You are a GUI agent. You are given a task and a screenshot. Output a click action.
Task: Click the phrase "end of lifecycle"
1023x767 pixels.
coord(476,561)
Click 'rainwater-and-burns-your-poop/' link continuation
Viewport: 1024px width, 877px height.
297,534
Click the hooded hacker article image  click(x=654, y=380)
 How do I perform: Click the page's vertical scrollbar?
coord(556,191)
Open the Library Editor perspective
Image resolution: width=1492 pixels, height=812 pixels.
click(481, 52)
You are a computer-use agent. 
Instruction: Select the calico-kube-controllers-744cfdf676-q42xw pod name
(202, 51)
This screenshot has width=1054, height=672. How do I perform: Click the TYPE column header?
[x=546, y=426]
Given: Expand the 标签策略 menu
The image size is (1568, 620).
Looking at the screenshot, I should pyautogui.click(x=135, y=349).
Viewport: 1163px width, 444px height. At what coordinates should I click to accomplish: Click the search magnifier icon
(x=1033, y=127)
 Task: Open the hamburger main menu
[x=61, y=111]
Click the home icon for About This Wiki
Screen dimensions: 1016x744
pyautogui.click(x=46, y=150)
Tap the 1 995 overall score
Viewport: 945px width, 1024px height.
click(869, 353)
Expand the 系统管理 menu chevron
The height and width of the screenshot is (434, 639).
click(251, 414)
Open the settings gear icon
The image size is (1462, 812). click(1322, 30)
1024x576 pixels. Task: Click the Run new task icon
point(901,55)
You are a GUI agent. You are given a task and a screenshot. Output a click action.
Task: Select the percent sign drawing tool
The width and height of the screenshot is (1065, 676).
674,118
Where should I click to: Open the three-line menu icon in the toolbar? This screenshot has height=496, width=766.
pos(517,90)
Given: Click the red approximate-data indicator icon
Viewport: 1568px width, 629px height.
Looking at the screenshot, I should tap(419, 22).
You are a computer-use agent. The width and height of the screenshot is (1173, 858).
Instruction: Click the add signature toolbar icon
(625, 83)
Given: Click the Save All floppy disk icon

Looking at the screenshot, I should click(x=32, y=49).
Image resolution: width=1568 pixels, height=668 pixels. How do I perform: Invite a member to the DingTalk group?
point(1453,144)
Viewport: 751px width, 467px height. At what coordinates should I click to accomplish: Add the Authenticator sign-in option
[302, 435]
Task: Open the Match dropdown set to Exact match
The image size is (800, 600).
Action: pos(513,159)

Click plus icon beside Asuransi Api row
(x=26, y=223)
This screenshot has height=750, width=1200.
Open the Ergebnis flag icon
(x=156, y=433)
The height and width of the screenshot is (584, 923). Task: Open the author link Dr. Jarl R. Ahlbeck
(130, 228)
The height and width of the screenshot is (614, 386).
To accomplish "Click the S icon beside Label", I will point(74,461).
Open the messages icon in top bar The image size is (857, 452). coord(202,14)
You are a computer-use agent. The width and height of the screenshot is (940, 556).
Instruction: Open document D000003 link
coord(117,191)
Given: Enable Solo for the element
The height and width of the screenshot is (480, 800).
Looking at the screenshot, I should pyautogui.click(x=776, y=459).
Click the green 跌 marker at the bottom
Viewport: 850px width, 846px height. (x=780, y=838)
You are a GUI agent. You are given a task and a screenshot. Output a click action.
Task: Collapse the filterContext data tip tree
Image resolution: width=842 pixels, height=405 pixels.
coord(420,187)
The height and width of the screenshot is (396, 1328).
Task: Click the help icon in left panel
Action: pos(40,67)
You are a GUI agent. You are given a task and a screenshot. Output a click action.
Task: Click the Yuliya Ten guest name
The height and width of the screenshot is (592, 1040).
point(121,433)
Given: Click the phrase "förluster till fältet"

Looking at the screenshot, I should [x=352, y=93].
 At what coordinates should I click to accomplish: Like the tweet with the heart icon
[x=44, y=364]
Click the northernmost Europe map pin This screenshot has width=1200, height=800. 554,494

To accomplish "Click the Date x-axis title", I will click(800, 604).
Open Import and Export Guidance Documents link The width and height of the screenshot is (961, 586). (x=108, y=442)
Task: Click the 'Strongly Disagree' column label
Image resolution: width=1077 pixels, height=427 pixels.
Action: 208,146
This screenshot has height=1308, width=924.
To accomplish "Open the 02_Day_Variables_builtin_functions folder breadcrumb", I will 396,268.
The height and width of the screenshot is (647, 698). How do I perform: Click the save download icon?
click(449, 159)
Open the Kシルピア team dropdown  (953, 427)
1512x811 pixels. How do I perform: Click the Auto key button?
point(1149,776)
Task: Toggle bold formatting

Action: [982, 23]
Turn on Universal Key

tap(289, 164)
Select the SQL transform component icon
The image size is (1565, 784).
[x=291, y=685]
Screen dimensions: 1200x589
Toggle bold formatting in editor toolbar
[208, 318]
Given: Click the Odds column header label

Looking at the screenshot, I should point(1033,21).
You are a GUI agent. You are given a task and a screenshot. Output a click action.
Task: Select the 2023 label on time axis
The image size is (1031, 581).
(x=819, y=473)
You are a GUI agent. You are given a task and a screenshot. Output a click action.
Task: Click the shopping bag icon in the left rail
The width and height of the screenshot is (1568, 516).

::::::::

- _Required work_
Word for word, quote all of the data above.

- _Answer section_
You are a GUI agent. You are given a task and a screenshot. Output a click action.
Task: Click the phrase "end of lifecycle"
1023x767 pixels.
coord(476,561)
Click 'rainwater-and-burns-your-poop/' link continuation
Viewport: 1024px width, 877px height.
297,534
Click the hooded hacker article image  click(x=654, y=380)
 How do I perform: Click the page's vertical scrollbar?
coord(556,191)
Open the Library Editor perspective
Image resolution: width=1492 pixels, height=812 pixels.
click(481, 52)
You are a computer-use agent. 
Instruction: Select the calico-kube-controllers-744cfdf676-q42xw pod name
(202, 51)
This screenshot has width=1054, height=672. How do I perform: Click the TYPE column header?
[x=546, y=426]
Given: Expand the 标签策略 menu
The image size is (1568, 620).
Looking at the screenshot, I should pyautogui.click(x=135, y=349).
Viewport: 1163px width, 444px height. At what coordinates should I click to accomplish: Click the search magnifier icon
(x=1033, y=127)
 Task: Open the hamburger main menu
[x=61, y=111]
Click the home icon for About This Wiki
Screen dimensions: 1016x744
pyautogui.click(x=46, y=150)
Tap the 1 995 overall score
Viewport: 945px width, 1024px height.
click(869, 353)
Expand the 系统管理 menu chevron
The height and width of the screenshot is (434, 639).
click(251, 414)
Open the settings gear icon
The image size is (1462, 812). click(1322, 30)
1024x576 pixels. Task: Click the Run new task icon
point(901,55)
You are a GUI agent. You are given a task and a screenshot. Output a click action.
Task: Select the percent sign drawing tool
The width and height of the screenshot is (1065, 676).
674,118
Where should I click to: Open the three-line menu icon in the toolbar? This screenshot has height=496, width=766.
pos(517,90)
Given: Click the red approximate-data indicator icon
Viewport: 1568px width, 629px height.
Looking at the screenshot, I should tap(419, 22).
You are a computer-use agent. The width and height of the screenshot is (1173, 858).
Instruction: Click the add signature toolbar icon
(625, 83)
Given: Click the Save All floppy disk icon

Looking at the screenshot, I should click(x=32, y=49).
Image resolution: width=1568 pixels, height=668 pixels. How do I perform: Invite a member to the DingTalk group?
point(1453,144)
Viewport: 751px width, 467px height. At what coordinates should I click to accomplish: Add the Authenticator sign-in option
[302, 435]
Task: Open the Match dropdown set to Exact match
The image size is (800, 600).
Action: pos(513,159)

Click plus icon beside Asuransi Api row
(x=26, y=223)
This screenshot has height=750, width=1200.
Open the Ergebnis flag icon
(x=156, y=433)
The height and width of the screenshot is (584, 923). Task: Open the author link Dr. Jarl R. Ahlbeck
(130, 228)
The height and width of the screenshot is (614, 386).
To accomplish "Click the S icon beside Label", I will point(74,461).
Open the messages icon in top bar The image size is (857, 452). coord(202,14)
You are a computer-use agent. The width and height of the screenshot is (940, 556).
Instruction: Open document D000003 link
coord(117,191)
Given: Enable Solo for the element
The height and width of the screenshot is (480, 800).
Looking at the screenshot, I should pyautogui.click(x=776, y=459).
Click the green 跌 marker at the bottom
Viewport: 850px width, 846px height. (x=780, y=838)
You are a GUI agent. You are given a task and a screenshot. Output a click action.
Task: Collapse the filterContext data tip tree
Image resolution: width=842 pixels, height=405 pixels.
coord(420,187)
The height and width of the screenshot is (396, 1328).
Task: Click the help icon in left panel
Action: pos(40,67)
You are a GUI agent. You are given a task and a screenshot. Output a click action.
Task: Click the Yuliya Ten guest name
The height and width of the screenshot is (592, 1040).
point(121,433)
Given: Click the phrase "förluster till fältet"

Looking at the screenshot, I should [x=352, y=93].
 At what coordinates should I click to accomplish: Like the tweet with the heart icon
[x=44, y=364]
Click the northernmost Europe map pin This screenshot has width=1200, height=800. 554,494

To accomplish "Click the Date x-axis title", I will click(800, 604).
Open Import and Export Guidance Documents link The width and height of the screenshot is (961, 586). (x=108, y=442)
Task: Click the 'Strongly Disagree' column label
Image resolution: width=1077 pixels, height=427 pixels.
Action: 208,146
This screenshot has height=1308, width=924.
To accomplish "Open the 02_Day_Variables_builtin_functions folder breadcrumb", I will 396,268.
The height and width of the screenshot is (647, 698). How do I perform: Click the save download icon?
click(449, 159)
Open the Kシルピア team dropdown  (953, 427)
1512x811 pixels. How do I perform: Click the Auto key button?
point(1149,776)
Task: Toggle bold formatting

Action: [982, 23]
Turn on Universal Key

tap(289, 164)
Select the SQL transform component icon
The image size is (1565, 784).
[x=291, y=685]
Screen dimensions: 1200x589
Toggle bold formatting in editor toolbar
[208, 318]
Given: Click the Odds column header label

Looking at the screenshot, I should point(1033,21).
You are a GUI agent. You are given a task and a screenshot. Output a click action.
Task: Select the 2023 label on time axis
The image size is (1031, 581).
(x=819, y=473)
You are a GUI agent. You are given a task and a screenshot. Output a click action.
Task: Click the shopping bag icon in the left rail
The width and height of the screenshot is (1568, 516).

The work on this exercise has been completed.